The workshops began on Sunday 8th May and I arrived in Tbilisi at midnight on Saturday 7th. As I made my way to the Marjanishvili Theatre (our base for the week), I was wondering quite what I had let myself in for. Fortunately, it became immediately apparent that I need not have worried. The writers were intensely hospitable and wonderfully idiosyncratic. Our various translators worked diligently, attempting, for instance, to translate the concept of a ‘first draft’ into both Georgian and Ukranian simultaneously (at one point, I wondered if ‘draft’ had become ‘beer’).
Over the course of the week, I learnt a huge amount not only about the playwrights themselves, but also about their respective countries. Each and every one of them talked passionately and uncertainly about being part of a generation still living in the shadow of the Soviet regime. We heard about an apparent ‘crisis of masculinity’ taking place in Ukraine. We heard of the lack of provisions for the elderly population of Georgia and the stigma attached to the notion of placing the elderly into care. We heard of the creeping fear that stems from four wars in fourteen years, of the quarter of the female workforce that are leaving Georgia to seek work abroad, of the unease within certain parts of Ukraine toward those living with disability … Above all, I was struck by each of the writer’s yearning for an ideology that they can call their own. An ideology that is both distinct and separate from not only their parents, but also that of their grandparents.

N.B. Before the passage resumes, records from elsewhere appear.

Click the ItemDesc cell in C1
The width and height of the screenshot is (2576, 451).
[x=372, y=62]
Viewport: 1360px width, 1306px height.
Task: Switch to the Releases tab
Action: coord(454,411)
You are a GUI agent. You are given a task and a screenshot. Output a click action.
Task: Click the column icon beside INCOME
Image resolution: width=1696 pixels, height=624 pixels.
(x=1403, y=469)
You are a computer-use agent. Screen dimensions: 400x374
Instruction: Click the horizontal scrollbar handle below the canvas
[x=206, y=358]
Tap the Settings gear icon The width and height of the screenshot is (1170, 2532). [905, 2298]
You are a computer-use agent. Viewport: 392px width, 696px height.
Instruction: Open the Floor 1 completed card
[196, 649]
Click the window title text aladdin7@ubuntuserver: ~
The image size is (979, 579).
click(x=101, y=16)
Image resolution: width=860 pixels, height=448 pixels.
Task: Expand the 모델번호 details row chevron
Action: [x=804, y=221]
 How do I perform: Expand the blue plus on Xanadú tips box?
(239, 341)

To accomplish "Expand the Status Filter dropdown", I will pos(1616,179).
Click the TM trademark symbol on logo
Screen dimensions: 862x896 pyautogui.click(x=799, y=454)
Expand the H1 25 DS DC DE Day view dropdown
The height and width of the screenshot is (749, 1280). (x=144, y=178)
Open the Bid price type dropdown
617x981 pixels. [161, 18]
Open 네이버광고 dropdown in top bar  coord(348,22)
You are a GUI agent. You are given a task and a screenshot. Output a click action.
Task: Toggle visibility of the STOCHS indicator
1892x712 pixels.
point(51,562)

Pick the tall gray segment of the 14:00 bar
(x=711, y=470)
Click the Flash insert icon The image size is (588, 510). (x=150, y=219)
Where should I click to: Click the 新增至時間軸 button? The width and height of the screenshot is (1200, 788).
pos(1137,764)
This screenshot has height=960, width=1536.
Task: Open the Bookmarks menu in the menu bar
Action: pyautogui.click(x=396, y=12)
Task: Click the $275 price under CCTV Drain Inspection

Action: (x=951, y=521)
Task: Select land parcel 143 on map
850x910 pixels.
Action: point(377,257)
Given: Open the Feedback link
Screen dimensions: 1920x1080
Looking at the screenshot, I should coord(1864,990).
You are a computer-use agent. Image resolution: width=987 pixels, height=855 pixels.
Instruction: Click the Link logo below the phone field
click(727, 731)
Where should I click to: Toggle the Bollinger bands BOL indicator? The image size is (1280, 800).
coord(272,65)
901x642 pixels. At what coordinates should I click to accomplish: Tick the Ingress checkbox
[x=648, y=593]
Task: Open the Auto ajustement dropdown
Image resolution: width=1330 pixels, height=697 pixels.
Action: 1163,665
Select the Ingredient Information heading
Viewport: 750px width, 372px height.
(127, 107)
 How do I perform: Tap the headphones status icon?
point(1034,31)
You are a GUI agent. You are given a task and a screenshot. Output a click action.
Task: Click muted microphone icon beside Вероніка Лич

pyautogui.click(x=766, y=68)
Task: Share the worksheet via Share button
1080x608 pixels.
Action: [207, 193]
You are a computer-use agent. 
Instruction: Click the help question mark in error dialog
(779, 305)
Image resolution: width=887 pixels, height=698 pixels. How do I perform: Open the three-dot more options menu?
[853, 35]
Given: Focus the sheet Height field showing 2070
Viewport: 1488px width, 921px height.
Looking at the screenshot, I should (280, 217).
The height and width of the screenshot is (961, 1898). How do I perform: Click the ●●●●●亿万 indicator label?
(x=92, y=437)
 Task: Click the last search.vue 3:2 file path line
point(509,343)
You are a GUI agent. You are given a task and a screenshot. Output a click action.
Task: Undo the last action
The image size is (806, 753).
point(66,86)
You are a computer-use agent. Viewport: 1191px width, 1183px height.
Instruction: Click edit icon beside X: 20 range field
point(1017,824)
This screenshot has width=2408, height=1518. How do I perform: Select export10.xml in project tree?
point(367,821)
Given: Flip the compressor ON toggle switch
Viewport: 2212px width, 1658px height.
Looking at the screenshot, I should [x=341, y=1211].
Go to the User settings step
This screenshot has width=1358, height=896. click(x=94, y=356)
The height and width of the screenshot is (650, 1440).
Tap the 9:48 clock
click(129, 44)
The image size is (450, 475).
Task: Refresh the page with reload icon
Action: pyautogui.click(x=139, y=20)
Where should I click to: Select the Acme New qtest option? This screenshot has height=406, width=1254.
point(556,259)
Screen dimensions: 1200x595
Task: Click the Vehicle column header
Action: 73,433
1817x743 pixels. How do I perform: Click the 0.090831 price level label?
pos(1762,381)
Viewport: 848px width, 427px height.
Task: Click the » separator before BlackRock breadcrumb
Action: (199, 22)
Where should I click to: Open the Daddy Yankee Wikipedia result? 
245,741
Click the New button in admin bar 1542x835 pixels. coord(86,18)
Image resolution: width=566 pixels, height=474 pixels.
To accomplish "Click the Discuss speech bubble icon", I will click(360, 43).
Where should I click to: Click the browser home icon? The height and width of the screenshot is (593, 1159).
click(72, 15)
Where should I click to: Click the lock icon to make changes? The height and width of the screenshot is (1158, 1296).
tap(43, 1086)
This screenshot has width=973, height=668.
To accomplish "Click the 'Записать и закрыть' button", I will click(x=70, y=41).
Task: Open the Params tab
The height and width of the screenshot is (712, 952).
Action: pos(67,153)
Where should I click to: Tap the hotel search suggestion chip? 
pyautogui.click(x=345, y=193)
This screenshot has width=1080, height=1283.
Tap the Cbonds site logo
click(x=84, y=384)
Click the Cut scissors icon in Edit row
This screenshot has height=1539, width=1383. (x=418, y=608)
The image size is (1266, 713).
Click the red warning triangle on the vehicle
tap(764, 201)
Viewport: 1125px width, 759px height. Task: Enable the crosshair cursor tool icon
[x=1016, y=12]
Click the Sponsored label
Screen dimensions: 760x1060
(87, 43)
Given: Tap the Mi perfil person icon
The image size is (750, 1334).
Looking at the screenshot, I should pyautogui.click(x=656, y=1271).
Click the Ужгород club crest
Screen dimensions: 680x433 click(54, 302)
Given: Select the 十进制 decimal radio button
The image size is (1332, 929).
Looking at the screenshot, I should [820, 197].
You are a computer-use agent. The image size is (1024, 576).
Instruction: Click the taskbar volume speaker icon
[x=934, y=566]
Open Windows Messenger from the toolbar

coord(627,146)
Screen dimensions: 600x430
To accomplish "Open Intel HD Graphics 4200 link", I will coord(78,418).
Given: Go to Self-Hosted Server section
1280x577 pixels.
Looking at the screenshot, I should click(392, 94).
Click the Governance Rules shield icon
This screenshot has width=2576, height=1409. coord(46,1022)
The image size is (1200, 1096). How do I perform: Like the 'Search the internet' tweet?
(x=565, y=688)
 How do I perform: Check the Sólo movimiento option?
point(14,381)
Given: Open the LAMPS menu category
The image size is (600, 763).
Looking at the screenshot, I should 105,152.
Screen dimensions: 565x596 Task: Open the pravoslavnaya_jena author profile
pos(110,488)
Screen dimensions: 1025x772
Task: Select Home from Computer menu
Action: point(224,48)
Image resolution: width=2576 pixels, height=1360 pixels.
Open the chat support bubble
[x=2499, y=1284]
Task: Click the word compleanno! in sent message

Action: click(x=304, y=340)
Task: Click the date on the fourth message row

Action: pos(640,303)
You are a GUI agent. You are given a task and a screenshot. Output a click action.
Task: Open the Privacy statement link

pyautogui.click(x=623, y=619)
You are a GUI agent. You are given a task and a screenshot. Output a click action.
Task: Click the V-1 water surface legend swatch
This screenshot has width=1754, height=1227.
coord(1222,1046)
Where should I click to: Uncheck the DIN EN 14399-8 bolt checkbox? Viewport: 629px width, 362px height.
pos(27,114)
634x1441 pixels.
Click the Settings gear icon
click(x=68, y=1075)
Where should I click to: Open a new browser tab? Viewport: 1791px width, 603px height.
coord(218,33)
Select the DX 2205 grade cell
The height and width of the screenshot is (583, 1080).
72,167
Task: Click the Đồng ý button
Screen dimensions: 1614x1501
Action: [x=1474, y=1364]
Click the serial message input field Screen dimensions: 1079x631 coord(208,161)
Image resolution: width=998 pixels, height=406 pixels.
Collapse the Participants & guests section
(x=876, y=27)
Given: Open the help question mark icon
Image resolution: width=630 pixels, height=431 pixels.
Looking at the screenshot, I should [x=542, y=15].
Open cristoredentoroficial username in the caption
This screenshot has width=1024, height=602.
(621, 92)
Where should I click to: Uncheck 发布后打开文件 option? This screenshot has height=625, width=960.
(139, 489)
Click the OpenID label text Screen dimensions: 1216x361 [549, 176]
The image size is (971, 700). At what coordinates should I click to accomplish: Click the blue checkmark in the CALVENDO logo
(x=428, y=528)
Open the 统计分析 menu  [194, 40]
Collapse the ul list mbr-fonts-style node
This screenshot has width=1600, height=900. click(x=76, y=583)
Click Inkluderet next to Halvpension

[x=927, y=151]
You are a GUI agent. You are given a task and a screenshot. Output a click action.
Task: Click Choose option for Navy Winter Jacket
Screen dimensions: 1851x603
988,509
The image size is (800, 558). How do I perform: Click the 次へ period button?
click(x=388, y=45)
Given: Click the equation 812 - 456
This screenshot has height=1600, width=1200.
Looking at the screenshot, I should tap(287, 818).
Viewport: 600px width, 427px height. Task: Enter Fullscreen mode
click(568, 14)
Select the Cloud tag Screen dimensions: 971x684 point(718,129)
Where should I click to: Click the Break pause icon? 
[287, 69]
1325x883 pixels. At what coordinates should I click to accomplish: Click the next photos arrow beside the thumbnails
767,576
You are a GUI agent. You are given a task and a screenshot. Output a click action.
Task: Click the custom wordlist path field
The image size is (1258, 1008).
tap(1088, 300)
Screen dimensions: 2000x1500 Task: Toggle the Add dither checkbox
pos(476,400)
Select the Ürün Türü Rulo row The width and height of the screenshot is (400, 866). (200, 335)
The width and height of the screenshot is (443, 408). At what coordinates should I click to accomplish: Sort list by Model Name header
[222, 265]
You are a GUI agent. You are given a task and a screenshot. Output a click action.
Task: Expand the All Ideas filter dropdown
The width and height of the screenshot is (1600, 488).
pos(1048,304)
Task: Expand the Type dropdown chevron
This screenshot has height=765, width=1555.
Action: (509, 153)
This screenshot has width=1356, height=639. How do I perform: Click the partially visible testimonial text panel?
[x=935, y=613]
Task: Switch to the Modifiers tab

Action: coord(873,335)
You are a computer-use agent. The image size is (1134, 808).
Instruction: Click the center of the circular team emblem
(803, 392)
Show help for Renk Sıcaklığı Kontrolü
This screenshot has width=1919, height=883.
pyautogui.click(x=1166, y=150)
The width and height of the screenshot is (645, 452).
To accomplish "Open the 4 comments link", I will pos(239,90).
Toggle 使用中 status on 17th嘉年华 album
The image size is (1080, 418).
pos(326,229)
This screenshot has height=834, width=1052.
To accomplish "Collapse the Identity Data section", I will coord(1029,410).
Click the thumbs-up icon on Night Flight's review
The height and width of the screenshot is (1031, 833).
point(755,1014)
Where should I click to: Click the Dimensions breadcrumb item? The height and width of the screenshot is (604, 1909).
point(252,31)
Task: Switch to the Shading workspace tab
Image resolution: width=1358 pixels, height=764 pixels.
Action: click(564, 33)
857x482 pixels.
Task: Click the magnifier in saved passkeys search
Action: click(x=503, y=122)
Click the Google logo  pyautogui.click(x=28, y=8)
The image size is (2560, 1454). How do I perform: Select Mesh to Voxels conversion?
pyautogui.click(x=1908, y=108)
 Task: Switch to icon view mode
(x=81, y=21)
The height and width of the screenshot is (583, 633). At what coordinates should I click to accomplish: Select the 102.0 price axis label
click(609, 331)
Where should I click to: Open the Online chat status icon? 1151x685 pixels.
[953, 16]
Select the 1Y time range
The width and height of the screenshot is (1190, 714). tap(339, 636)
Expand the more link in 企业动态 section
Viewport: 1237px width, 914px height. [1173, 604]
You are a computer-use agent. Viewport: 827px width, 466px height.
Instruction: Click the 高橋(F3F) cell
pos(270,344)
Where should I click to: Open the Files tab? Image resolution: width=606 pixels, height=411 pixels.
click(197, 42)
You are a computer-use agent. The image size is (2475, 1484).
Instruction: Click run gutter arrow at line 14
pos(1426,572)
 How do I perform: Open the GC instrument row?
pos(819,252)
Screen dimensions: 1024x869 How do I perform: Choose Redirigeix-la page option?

I hope the above doesn’t give the impression that the playwrights – or indeed the inhabitants of Tbilisi itself – were in anyway partial to a little wallowing or introspection. This could not be further from the truth. On our final night in Tbilisi, the playwrights insisted upon taking us to a restaurant renowned for its freshly baked bread. They chose a vast array of dishes for us to try (Khachapuri!). As the evening wore on, one of the writers revealed himself as an incredibly adept performer of opera and took to the karaoke machine. Likewise, the boundless enthusiasm of another of the playwright’s was showcased via a series of intensely funny and heartfelt toasts. I left Tbilisi quietly enthused by the inquisitive, unwavering generosity and determination of the fourteen playwrights. I can’t wait to read their plays.